« Guérir mieux » les cancers pédiatriques : soignants et chercheurs mobilisés pour diminuer les séquelles

« Guérir mieux » les cancers pédiatriques : soignants et chercheurs mobilisés pour diminuer les séquelles

Éviter une « double peine » pour les enfants atteints de cancer : c’est l’objectif des équipes de professionnels et de chercheurs qui travaillent à atténuer les séquelles des traitements. Le Pr Jean-Hugues Dalle, chef du service hématologie et immunologie pédiatrique et directeur du programme de greffes de cellules souches hématopoïétiques à l’hôpital Robert-Debré, fait le point sur ces séquelles et souligne les avancées de la recherche sur le sujet.

 

Que signifie « guérir mieux » les cancers pédiatriques ?

Pr Jean-Hugues Dalle:  80 % des patients atteints de cancer et de leucémie durant l’enfance guérissent. Néanmoins, ils subissent une sorte de « double peine » : non seulement, ils vivent des hospitalisations prolongées durant leur enfance avec des traitements lourds, mais ils doivent aussi endurer des séquelles qui risquent de peser sur toute leur vie d’adulte. « Guérir mieux » signifie agir pour diminuer ces séquelles.

 

Quelles sont ces séquelles ?

Il existe des séquelles socio-éducatives, avec souvent des ruptures de scolarité. Nous nous efforçons de les atténuer grâce à des accompagnements personnalisés, l’enseignement à l’hôpital ou à domicile, ou encore la présence de psychologues dans les services.

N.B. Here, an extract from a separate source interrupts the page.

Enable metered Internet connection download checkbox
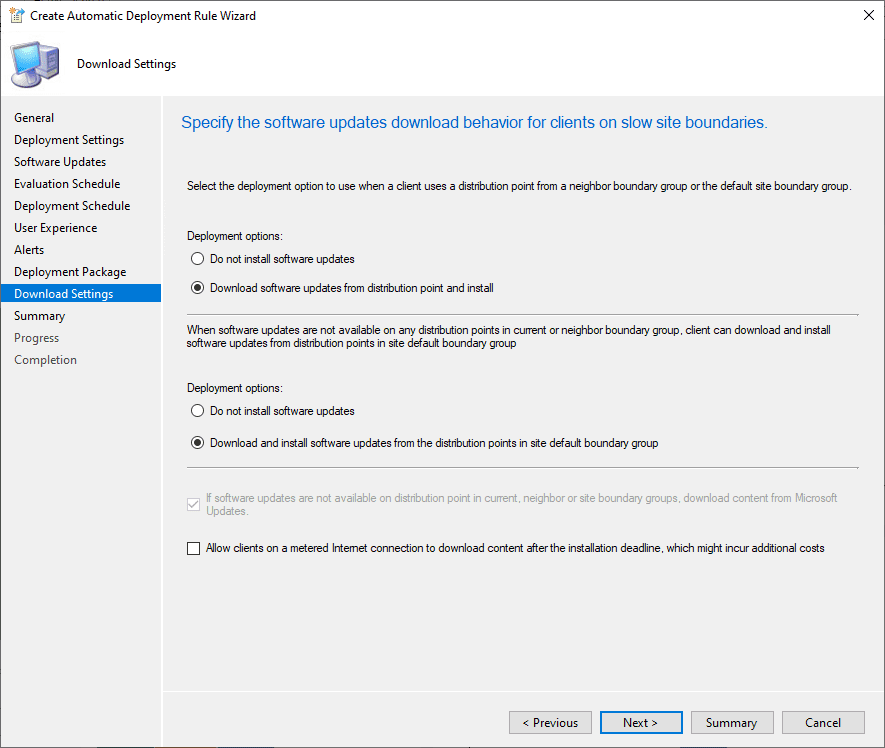Screen dimensions: 885x748 (x=194, y=548)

Il y a également des séquelles liées à une intervention chirurgicale, par exemple.

Et enfin des séquelles dues à l’intensité des chimiothérapies. Il faut savoir que les organismes des enfants sont à la fois résilients, et « chimio-sensibles ». Autrement dit, ils répondent bien à la chimiothérapie et se remettent mieux que les organismes adultes. On a donc tendance à utiliser de fortes doses de traitement, garantes de la guérison du cancer. Mais en dépit de cette résilience, les organismes ont une « mémoire » des traitements qui peut parfois s’exprimer des décennies plus tard : problèmes cardiaques, difficultés de croissance, infertilité, problèmes encodriniens, secondes tumeurs etc.

 

Comment diminuer ces séquelles ?

Au début des années 2000, nous avons commencé à nous poser la question suivante : pour les patients dont la maladie est « chimio-curable », peut-on envisager de diminuer l’intensité des traitements ? Par exemple, baisser la dose d’anthracycline, molécule cardio-toxique, ou le recours aux agents alkylants qui ont une forte toxicité sur les reins et les gonades ? La réponse à cette question est forcément donnée dans un cadre multidisciplinaire : l’hémato-oncologue a besoin de l’avis du cardio-pédiatre ou de l’endocrino-pédiatre. C’est une voie que nous suivons de plus en plus.

La difficulté est que l’on traite une population très hétérogène puisque nos patients sont âgés de 0 à 18 ans. Le foie d’un patient de moins d’un an ne métabolisera pas un médicament de la même façon que celui d’un patient plus âgé. Un ovaire de jeune fille prépubère est sans doute plus sensible que celui d’une petite fille. Il faut donc à chaque fois adapter notre stratégie à l’âge, au sexe, à la pathologie.

 

Comment avance la recherche sur le traitement des séquelles ?

Nous progressons grâce à la participation à des programmes nationaux ou internationaux. Nous faisons partie du consortium LEA « Leucémies et autres hémopathies malignes de l’enfant et de l’adolescent », qui comporte plus de 7 000 enfants et adultes traités durant l’enfance. Créé il y a vingt ans, il permet un suivi à long terme des patients soignés pour leucémie. C’est une véritable usine à connaissances, avec une quarantaine de publications internationales depuis  l’origine.

Dans ce cadre, le projet « Cryo-LEA » a collecté des échantillons biologiques de 2 700 patients traités dans l’enfance. A partir de cette collection biologique, nous sommes en train de mener une étude, baptisée « GEN-LEA », pour identifier, par technique de GWAS (associations pangéomiques) , des facteurs génétiques prédictifs des effets secondaires tardifs.

Nous pourrions ainsi mettre en évidence des profils génétiques « protecteurs » des séquelles, et d’autres « pro-séquellogènes ». Et ainsi adapter les suivis, et peut-être même les traitements, à ces profils.

D’autres travaux de recherche sont en cours : utilisation de l’IA pour mener des études de suivi à long terme sur les effets de la radiation ; préservation de la fertilité à travers les tentatives de mise au point de la folliculogenèse – le processus de maturation du follicule ovarien – in vitro.